§ 短い問題: 福島第一原発2号機の放射線量についての記事では、原子炉2号機内の一時間当たりの空間放射線量は何シーベルトに達していると書かれていますか?

§ 提示された文章:
----
ホーム » エッセイ » 【 福島第一原発2号機・桁はずれの放射線量を確認、廃炉作業の先行きは?! 】
桁はずれの放射線量が判明、東京電力の事故収束・廃炉作業の行方に暗雲
極めて危険な高い値の放射線の存在が、福島第一原発を廃炉にする取組を困難なものにしている
ジャスティン・マッカリー / ガーディアン 2017年2月3日
約6年前福島第一原子力発電所の3基の原子炉がメルトダウンする事故を引き起こして以来、破壊された原子炉のひとつでこれまでで最高となる放射線量が測定される事態が明らかになりました。
この施設の所有者である東京電力によると、3月11日に襲った巨大地震と巨大津波がきっかけとなり、メルトダウンする事故を引き起こした福島第一原発の3基の原子炉のうちの1基、原子炉2号機内の一時間当たりの空間放射線量が530シーベルトに達していることが判明しました。
福島第一原発では現在数千人の作業員が発電所全体の事故収束・廃炉作業を行っており、完了まで40年を要するとされていますが、それがどれ程困難なものであるか、今回計測された桁外れの数値はその規模の巨大さを具体的に表現するものです。
今回計測された放射線量について専門家は『想像もできない』数値だと絶句していますが、2号機の同じ場所の計測数値は前回は73シーベルトであり、一気に数値が跳ね上がりました。
----
§ 記録データ:
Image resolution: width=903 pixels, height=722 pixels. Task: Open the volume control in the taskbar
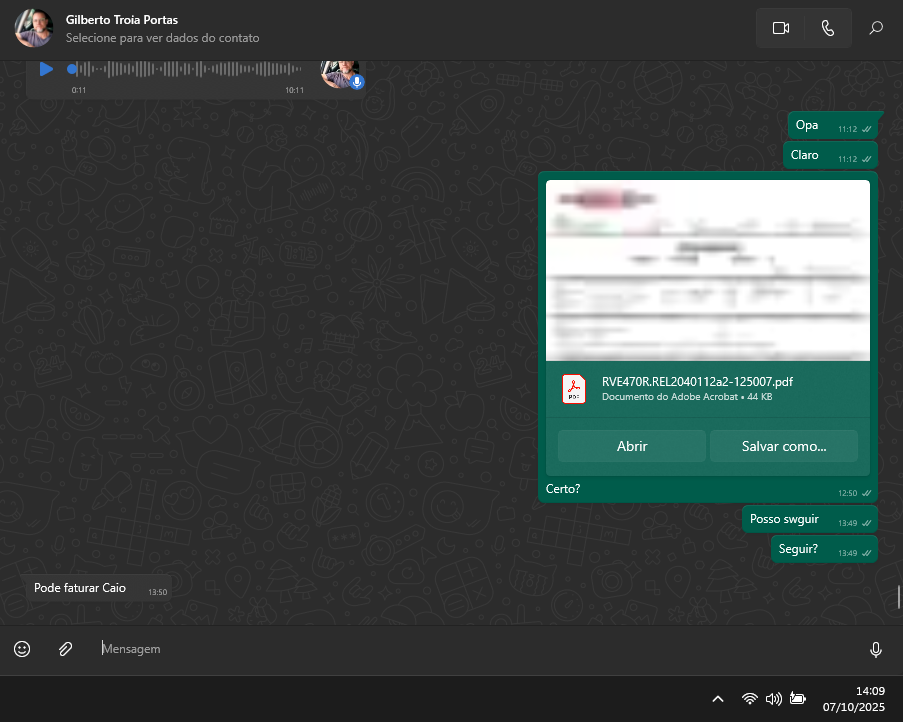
----
§ 以下の出力: 530シーベルトです。